The middle cerebral artery is the major supplier of blood to the cerebral cortex. It consists of 4 principal segments, M1-M4. M1 refers to the horizontal course of the artery from its origin at the supraclinoid internal carotid artery to the sylvian fissure. The M1 segment gives rise to medial and lateral lenticulostriate arteries which supply the lateral thalamus and globus pallidus inferiorly and variably the internal capsule. M1 also gives off the anterior choroidal artery which supplies portions of the hippocampus and posterior limb of the internal capsule.

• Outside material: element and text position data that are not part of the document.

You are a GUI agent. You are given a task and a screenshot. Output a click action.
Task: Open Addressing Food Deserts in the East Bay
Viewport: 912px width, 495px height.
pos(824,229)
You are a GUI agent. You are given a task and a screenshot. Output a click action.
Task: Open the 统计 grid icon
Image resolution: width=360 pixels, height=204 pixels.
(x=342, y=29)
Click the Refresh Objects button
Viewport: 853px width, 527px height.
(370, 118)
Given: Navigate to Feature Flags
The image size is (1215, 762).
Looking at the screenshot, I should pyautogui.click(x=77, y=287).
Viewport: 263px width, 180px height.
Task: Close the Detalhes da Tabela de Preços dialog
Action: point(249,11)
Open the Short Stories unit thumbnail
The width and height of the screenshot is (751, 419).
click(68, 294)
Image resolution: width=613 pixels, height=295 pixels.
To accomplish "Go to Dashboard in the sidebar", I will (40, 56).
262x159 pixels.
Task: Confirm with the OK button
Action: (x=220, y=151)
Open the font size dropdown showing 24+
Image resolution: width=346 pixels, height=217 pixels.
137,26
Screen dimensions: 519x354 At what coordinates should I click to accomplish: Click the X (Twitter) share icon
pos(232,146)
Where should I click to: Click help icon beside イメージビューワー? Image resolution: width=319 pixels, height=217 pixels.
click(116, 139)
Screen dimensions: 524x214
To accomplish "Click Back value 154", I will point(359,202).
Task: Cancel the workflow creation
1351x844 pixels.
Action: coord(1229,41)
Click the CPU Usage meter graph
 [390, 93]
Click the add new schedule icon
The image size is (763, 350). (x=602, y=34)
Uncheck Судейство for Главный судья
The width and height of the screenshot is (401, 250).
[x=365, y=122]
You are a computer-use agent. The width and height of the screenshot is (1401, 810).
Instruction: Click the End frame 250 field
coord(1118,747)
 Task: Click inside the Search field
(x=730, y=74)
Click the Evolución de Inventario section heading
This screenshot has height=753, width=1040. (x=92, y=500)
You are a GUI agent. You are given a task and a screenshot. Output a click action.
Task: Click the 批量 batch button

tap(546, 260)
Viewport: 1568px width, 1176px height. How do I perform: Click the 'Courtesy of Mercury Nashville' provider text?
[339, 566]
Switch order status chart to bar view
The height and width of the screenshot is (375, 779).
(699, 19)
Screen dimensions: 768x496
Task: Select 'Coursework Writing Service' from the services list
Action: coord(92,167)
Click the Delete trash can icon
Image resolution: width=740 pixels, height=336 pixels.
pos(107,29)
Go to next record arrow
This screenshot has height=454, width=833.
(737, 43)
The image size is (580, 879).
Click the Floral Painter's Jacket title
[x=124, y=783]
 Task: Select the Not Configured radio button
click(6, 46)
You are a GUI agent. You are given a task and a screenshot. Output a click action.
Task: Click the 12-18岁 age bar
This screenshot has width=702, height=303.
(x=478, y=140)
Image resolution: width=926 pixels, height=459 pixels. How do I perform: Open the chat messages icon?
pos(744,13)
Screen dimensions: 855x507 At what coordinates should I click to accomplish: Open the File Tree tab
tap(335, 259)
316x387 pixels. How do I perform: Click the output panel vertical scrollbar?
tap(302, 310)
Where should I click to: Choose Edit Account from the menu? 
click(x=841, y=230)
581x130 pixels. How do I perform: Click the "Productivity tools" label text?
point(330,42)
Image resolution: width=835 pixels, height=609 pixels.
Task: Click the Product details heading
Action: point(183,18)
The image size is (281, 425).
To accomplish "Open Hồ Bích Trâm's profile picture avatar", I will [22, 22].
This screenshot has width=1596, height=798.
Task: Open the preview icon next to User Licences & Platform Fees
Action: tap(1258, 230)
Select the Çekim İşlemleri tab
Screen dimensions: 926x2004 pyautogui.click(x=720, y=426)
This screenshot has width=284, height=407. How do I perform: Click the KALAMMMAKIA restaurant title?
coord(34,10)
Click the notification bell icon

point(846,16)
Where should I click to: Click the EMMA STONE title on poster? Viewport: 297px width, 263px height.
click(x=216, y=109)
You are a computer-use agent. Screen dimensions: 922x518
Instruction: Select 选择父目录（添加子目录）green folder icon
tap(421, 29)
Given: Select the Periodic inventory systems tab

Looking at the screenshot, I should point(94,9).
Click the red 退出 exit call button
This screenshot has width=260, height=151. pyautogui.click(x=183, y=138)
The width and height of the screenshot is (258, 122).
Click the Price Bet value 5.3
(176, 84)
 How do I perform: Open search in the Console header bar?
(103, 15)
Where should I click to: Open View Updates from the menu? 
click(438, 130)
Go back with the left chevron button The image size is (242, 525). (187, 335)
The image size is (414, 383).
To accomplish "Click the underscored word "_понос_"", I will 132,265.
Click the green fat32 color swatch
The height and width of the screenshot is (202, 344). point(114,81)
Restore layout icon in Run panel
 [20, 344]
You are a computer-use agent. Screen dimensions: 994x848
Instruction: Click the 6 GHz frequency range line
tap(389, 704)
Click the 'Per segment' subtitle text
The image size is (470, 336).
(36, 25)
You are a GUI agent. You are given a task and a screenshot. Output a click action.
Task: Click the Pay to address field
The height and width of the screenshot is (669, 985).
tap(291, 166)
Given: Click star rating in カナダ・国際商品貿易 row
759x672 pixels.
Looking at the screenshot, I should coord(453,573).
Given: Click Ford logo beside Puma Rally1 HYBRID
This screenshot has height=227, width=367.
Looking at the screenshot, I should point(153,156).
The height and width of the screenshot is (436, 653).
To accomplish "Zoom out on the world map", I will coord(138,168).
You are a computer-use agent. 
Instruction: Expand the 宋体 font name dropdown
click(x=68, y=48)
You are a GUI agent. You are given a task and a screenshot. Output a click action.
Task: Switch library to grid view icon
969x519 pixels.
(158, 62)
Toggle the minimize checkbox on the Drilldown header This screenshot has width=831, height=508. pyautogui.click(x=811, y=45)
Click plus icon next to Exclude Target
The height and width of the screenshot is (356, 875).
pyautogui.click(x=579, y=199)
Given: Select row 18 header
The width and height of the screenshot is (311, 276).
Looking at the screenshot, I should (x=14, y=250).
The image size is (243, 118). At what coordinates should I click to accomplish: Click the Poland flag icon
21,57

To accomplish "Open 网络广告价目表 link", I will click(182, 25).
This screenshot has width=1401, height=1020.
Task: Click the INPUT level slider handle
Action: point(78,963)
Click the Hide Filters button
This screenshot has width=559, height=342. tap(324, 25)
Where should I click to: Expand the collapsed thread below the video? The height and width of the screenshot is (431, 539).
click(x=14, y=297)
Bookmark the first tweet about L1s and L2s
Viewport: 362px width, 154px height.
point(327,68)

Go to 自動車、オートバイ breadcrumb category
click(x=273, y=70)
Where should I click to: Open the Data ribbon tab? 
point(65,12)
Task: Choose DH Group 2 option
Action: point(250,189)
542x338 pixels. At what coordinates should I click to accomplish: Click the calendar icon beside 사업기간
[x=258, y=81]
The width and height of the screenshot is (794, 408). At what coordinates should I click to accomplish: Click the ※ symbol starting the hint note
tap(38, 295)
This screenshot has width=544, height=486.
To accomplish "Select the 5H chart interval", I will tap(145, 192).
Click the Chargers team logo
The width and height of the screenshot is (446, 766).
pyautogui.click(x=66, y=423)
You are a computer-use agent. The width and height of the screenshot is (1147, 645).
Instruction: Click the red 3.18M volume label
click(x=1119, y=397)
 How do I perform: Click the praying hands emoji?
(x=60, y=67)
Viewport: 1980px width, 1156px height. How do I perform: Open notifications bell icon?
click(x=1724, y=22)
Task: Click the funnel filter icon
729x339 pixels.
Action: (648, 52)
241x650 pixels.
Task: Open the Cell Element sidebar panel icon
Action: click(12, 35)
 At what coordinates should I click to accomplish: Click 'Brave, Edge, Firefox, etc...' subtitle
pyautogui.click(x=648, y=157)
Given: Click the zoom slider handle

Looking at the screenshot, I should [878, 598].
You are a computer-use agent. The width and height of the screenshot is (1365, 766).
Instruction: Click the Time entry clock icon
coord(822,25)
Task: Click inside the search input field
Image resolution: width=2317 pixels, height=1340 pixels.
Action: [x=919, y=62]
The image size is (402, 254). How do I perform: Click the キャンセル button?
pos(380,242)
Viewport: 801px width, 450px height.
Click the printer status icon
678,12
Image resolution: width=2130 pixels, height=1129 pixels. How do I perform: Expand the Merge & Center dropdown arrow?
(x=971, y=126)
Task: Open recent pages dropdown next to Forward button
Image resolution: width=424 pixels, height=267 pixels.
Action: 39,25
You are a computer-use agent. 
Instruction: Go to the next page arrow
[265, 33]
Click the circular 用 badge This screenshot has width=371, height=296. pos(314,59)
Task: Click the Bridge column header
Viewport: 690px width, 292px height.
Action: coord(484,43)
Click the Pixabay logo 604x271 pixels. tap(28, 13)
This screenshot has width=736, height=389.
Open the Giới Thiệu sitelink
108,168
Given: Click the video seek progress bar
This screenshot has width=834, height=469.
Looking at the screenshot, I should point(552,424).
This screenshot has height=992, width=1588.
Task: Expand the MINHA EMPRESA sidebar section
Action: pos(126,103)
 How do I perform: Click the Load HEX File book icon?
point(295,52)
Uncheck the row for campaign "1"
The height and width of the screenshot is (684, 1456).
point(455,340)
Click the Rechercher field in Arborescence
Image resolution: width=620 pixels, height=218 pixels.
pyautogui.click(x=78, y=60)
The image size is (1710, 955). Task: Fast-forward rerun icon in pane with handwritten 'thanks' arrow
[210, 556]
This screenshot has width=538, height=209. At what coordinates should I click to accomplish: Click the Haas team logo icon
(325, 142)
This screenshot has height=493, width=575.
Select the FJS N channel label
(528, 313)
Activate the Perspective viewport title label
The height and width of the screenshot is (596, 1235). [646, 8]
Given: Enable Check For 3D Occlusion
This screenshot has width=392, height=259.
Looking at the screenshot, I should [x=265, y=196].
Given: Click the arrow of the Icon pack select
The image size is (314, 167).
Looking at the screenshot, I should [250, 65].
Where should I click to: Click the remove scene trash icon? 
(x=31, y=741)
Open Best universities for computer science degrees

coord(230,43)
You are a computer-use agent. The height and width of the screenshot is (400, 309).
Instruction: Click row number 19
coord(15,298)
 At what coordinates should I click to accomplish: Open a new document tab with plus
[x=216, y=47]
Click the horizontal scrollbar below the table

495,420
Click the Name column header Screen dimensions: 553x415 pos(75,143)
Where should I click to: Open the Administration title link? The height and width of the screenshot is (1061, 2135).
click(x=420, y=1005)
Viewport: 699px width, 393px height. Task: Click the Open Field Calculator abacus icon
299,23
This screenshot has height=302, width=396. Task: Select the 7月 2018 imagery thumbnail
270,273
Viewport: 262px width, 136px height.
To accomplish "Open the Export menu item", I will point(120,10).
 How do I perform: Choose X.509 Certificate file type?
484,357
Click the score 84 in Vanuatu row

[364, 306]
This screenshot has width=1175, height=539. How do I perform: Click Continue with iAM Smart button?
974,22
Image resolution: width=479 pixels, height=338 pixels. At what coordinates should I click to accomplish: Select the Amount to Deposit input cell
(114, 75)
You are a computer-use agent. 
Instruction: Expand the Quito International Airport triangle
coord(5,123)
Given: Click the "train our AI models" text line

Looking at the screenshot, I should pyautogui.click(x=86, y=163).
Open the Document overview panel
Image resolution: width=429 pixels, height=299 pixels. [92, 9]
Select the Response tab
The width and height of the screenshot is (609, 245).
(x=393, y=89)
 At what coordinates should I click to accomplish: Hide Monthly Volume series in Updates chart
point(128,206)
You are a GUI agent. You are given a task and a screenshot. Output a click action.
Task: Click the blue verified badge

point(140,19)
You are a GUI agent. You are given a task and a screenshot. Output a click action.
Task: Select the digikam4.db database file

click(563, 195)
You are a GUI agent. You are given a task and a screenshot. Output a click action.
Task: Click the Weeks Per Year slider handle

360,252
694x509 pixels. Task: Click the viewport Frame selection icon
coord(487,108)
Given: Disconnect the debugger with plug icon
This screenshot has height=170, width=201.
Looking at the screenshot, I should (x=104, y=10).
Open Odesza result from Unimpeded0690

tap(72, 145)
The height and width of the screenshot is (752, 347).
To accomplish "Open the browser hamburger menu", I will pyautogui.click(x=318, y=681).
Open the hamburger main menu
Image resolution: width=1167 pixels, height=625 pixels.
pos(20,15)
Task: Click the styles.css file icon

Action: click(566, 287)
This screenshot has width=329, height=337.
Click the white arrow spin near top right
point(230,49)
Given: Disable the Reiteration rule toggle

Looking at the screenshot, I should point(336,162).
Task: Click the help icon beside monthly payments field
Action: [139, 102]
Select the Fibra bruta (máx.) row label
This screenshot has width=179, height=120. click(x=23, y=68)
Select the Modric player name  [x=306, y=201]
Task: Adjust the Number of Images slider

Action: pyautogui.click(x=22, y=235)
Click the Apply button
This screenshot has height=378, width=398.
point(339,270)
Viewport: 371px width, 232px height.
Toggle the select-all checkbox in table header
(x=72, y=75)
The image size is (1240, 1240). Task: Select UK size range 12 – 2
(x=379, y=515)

As the MCA reaches the sylvian fissure, it branches into the anterior temporal artery and in to superior and inferior divisions. The M3 and M4 segments consistent of distal branches of these two divisions, which course over the frontal operculum and supply parts of the frontal, parietal (superior division) and temporal (inferior division) lobes respectively.
Diagnosis: MCA territory infarct
Figure 1: (a, blue arrow) increased DWI signal in the right frontal lobe is also low on ADC
b,red arrow) FLAIR images demonstrate increased cortical signal and sulcal effacement
(c, green arrow) consistent with an acute infarct.
Symptoms of an MCA territory infarct depend on whether the artery supplies dominant language areas, most commonly on the left in right handed individuals. Symptoms of left sided superior division MCA territory infarcts therefore include Broca’s (expressive) aphasia through involvement of the inferior frontal lobe, visual neglect from parietal lobe impairment and contralateral motor and sensory loss preferential for the face and upper extremities (given the distribution of the sensorimotor homunculus in the motor and sensory strips of the pre-and postcentral gyrus). Infarcts of the inferior division include Wernicke’s (receptive) aphasia through involvement of the superior temporal lobe, and partial visual loss especially quadrantanopsia or hemianopsia (as the optic radiations extend from the lateral geniculate to the temporal lobe). Infarcts involving the medial lenticulostriate arteries can present with a dense hemiplegia.